| Supplied entries |
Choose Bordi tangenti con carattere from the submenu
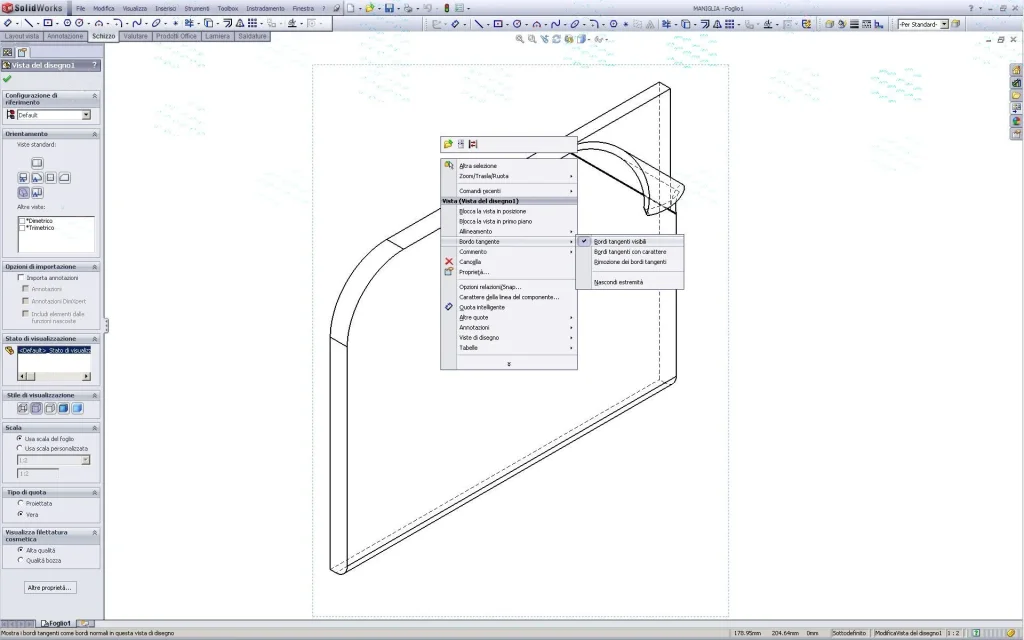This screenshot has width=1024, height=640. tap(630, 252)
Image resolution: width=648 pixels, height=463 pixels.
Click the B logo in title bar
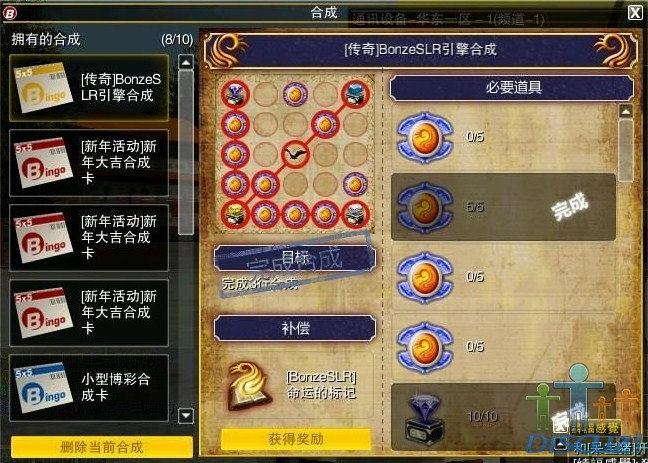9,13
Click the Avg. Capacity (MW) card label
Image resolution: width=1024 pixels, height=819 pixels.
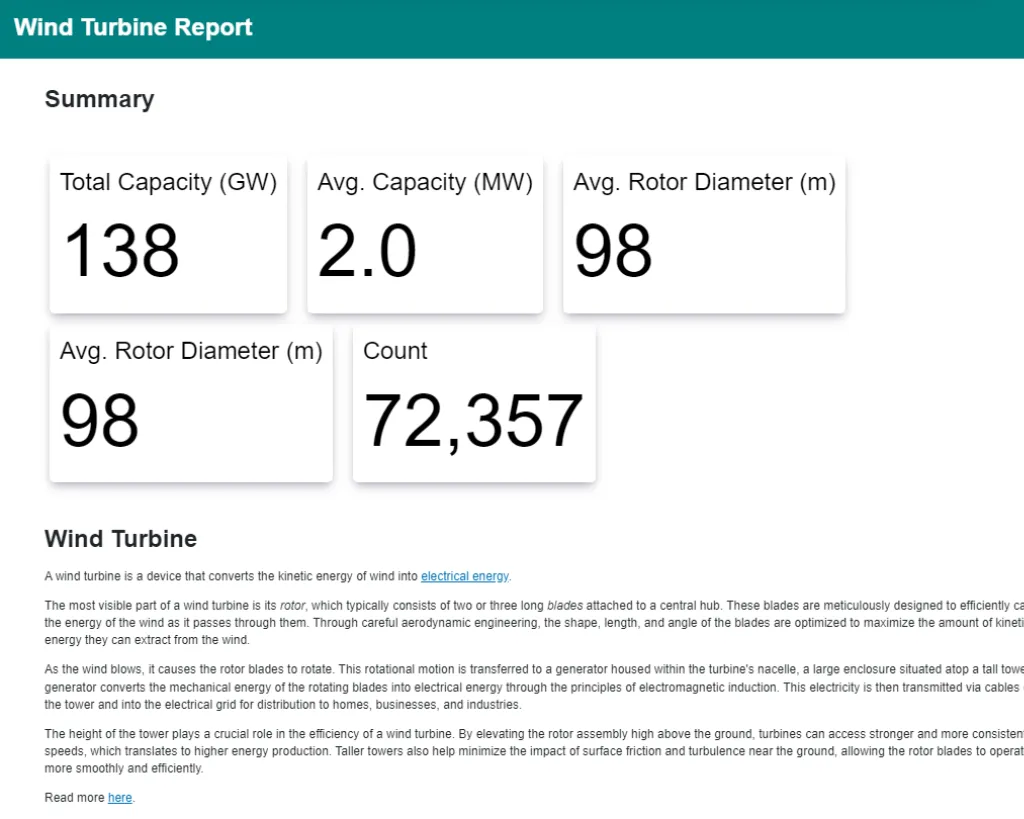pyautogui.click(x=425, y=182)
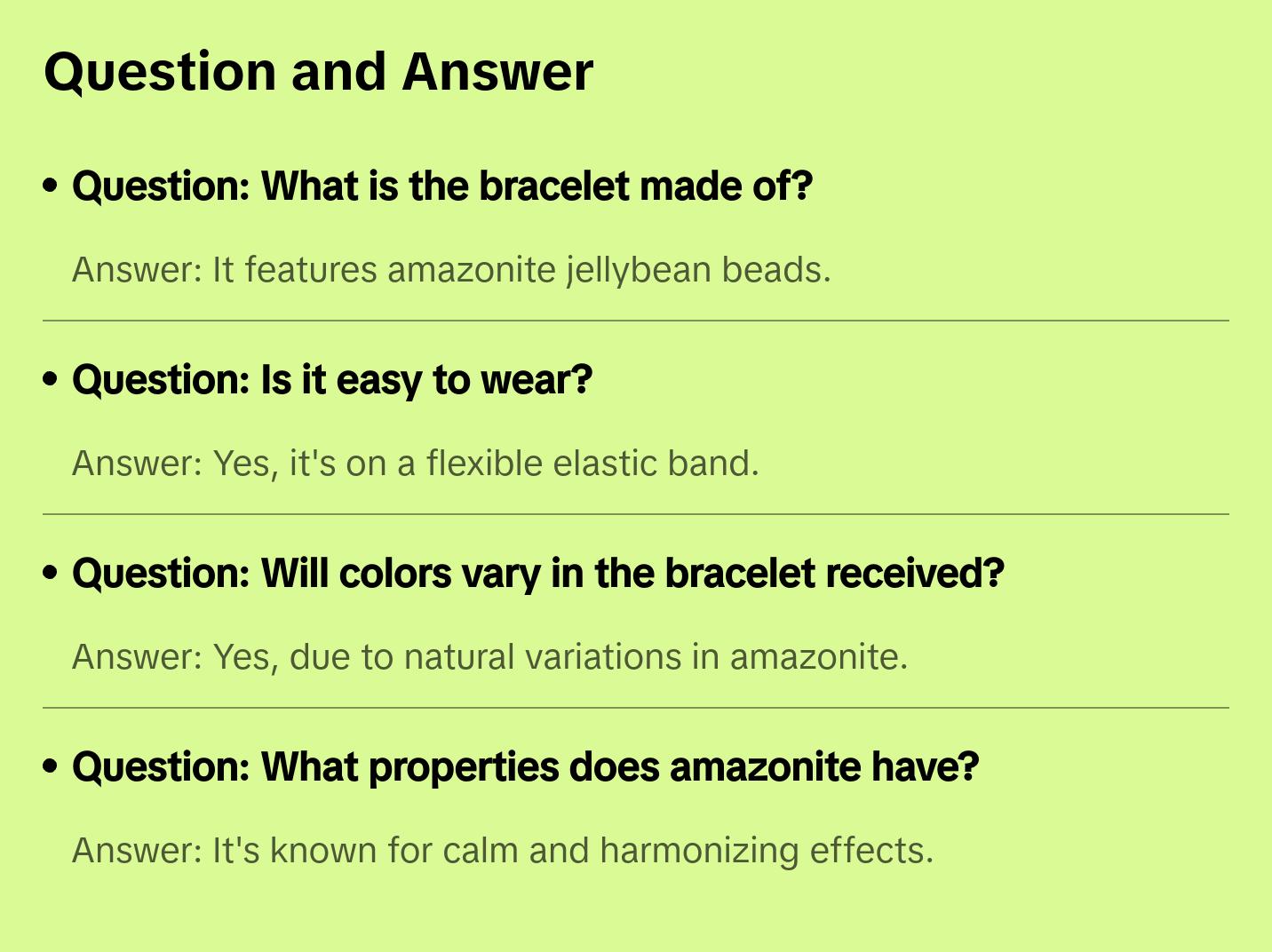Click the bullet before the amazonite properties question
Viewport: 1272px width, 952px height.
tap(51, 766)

| Problem requirements |
The lines from the one containing "Image resolution: width=1024" through the end of the data above are to be copied exactly, both ends included, and pictures are to be omitted.

| Output below |
Image resolution: width=1024 pixels, height=819 pixels.
pyautogui.click(x=425, y=182)
Click the bullet before the amazonite properties question
Viewport: 1272px width, 952px height.
tap(51, 766)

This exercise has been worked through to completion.